WHAT IS BEING ASKED – Pictures stay out. Extract the lines below from the first one through the line with "Select the 图片 radio button", both included.

Extracted data entries
◆ ◆ ◆ ◆ ◆ ◆ ◆

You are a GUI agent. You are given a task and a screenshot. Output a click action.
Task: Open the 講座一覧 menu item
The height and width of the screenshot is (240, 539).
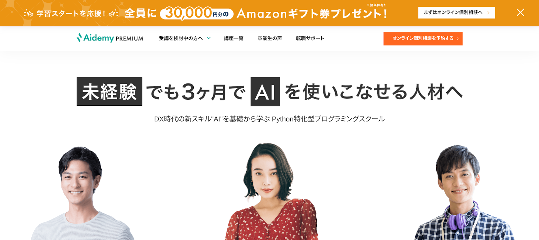[x=233, y=38]
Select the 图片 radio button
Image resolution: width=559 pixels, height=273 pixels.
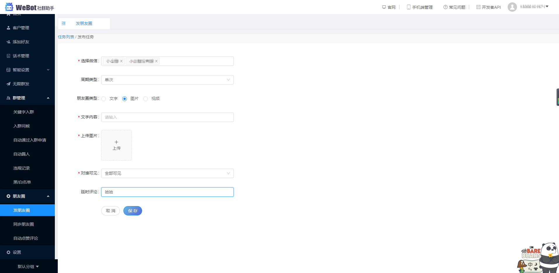[125, 99]
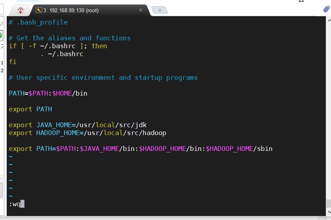Click the blue paperclip attach icon
Screen dimensions: 331x220
point(326,9)
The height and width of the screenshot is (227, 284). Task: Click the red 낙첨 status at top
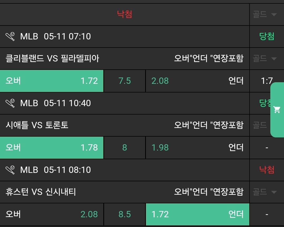125,14
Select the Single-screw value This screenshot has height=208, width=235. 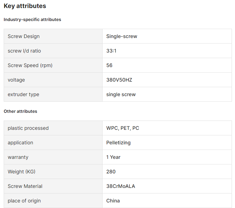(122, 36)
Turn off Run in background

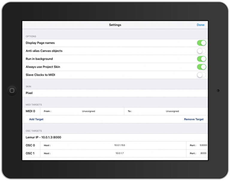pyautogui.click(x=201, y=59)
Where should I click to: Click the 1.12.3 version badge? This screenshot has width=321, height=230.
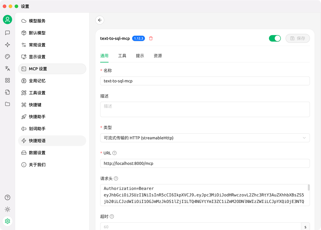click(x=138, y=38)
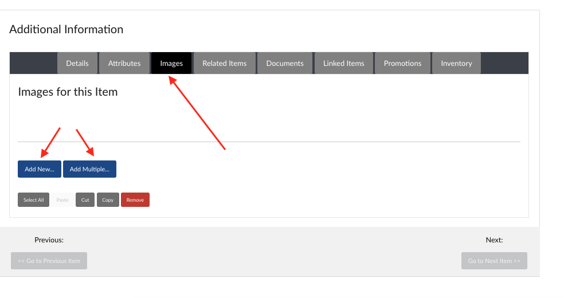Switch to the Linked Items tab
The image size is (564, 298).
[x=343, y=63]
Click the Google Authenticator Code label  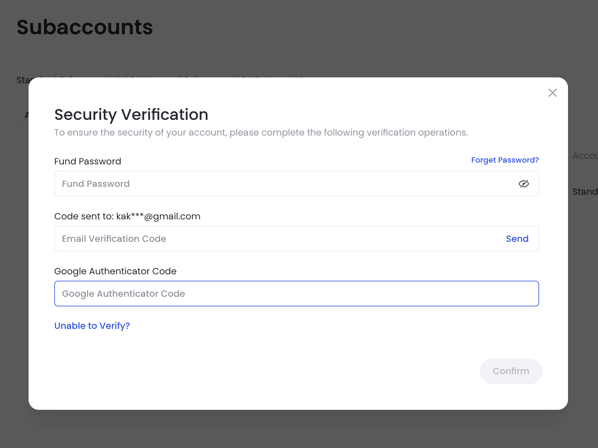[x=115, y=271]
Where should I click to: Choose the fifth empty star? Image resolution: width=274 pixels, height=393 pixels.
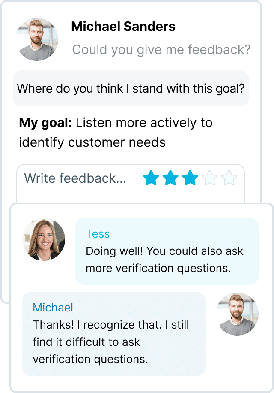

◆ ◆ ◆ ◆ ◆ ◆ ◆

FINAL ANSWER –
You are a GUI agent. You are given a task and a screenshot. Output a click action.
Task: Open the 講座一覧 menu item
The height and width of the screenshot is (240, 539).
[x=233, y=38]
Select the 图片 radio button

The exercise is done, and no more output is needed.